2. Originally Posted by AAM
Hi guys,

How can you prove that S3, S4 & A4 are soluble, & that A5 & S5 are not?

I know that every group of order less than 60 is soluble, but how would you proove it without using that fact in these cases? :-)

I have absolutely no idea where to start! :-s (our lecturer did not explain this bit very well AT ALL! :-( )

Any of the proofs, or even some explanation about what Soluble Groups actually mean & their significance, would be VERY MUCH appreciated! :-)

Many, many thanks. x
$A_3$ and $S_3/A_3$ are both solvable because they are abelian. therefore $S_3$ is solvable. $V,$ the klein-4 group, and $A_4/V$ are both abelian and hence solvable. therefore $A_4$

is solvable. also obviously $S_4/A_4$ is abelian and hence solvable. thus $S_4$ is solvable. $A_5',$ the commutator subgroup of $A_5,$ is a normal subgroup of $A_5.$ so either $A_5'=\{1\}$

or $A_5'=A_5$ because $A_5$ is simple. but $A_5' \neq \{1 \}$ because $A_5$ is not abelian. thus $A_5'=A_5$ and hence $A_5^{(k)}=A_5 \neq \{1 \},$ for all $k.$ so $A_5$ is not solvable which obviously

implies that $S_5$ is not solvable because every subgroup of a solvable group is solvable.

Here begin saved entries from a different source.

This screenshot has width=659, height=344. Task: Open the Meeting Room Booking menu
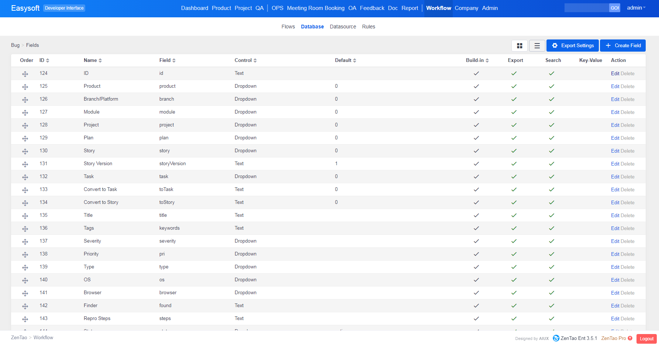click(315, 8)
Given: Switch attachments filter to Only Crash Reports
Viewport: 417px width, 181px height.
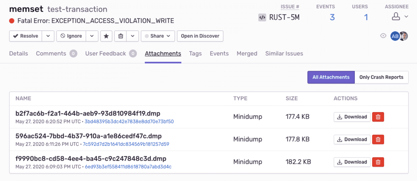Looking at the screenshot, I should click(x=382, y=77).
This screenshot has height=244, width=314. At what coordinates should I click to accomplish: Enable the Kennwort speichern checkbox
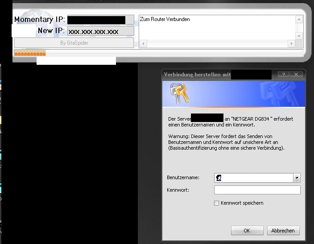coord(217,203)
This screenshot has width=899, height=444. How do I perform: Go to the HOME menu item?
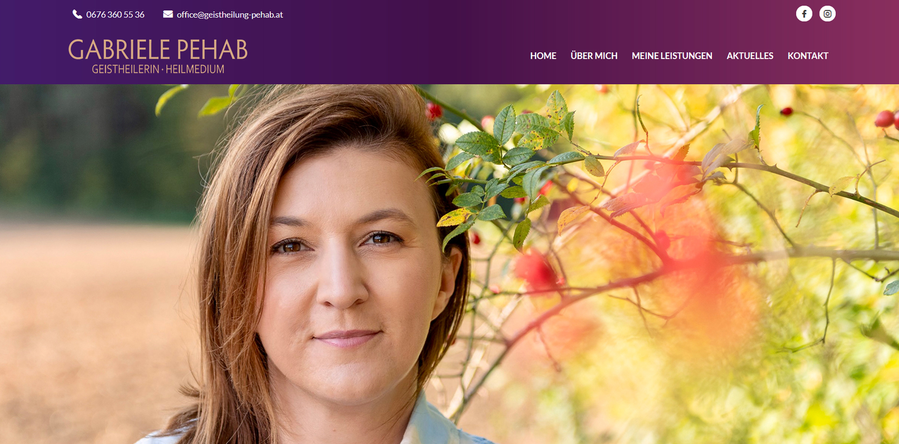tap(543, 56)
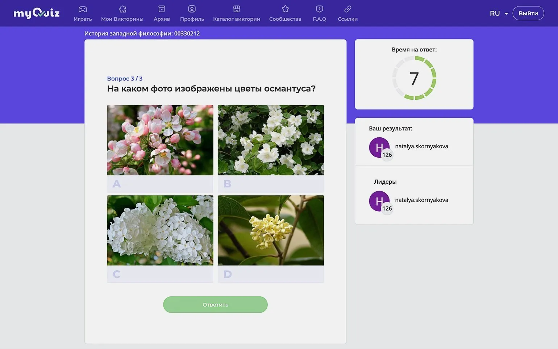Expand the RU language dropdown
The height and width of the screenshot is (349, 558).
[x=499, y=13]
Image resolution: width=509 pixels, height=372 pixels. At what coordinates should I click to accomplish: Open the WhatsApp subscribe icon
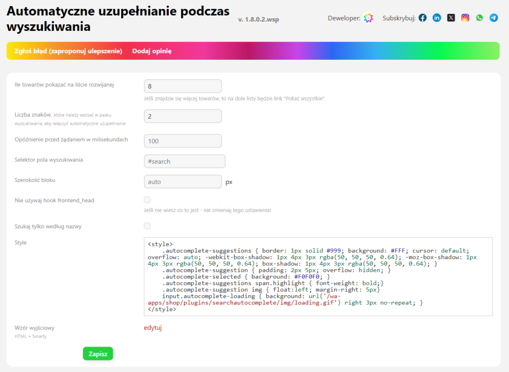coord(479,18)
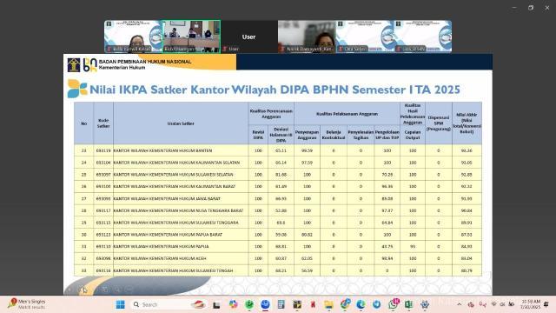Click the Wi-Fi network tray icon

[x=494, y=304]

3. Originally Posted by AAM
Hi guys,

How can you prove that S3, S4 & A4 are soluble, & that A5 & S5 are not?

I know that every group of order less than 60 is soluble, but how would you proove it without using that fact in these cases? :-)

I have absolutely no idea where to start! :-s (our lecturer did not explain this bit very well AT ALL! :-( )

Any of the proofs, or even some explanation about what Soluble Groups actually mean & their significance, would be VERY MUCH appreciated! :-)

Many, many thanks. x
As NonCommAlg said you need to know that $A_5$ is a simple group - which means it has no proper non-trivial normal subgroup (so if $N\triangleleft A_5 \implies N = \{ e \}\text{ or }N=A_5$). If $A_5$ is simple then it certainly cannot be solvable. This is easy to see since you cannot write a subnormal series because you will not be able to form normal subgroups of $A_5$ other than the trivial and itself, hence $\{ e \}\triangleleft A_5$ is the only subnormal series for $A_5$. Since the factor group $A_5/\{e\}\simeq A_5$ is not abelian it means the group cannot be sovable. This means $S_5$ (in fact $S_n$) cannot be solvable because $A_5$ is a subgroup, and a subgroup of a solvable group is solvable. Thus, all we need to show is that $A_5$ is simple.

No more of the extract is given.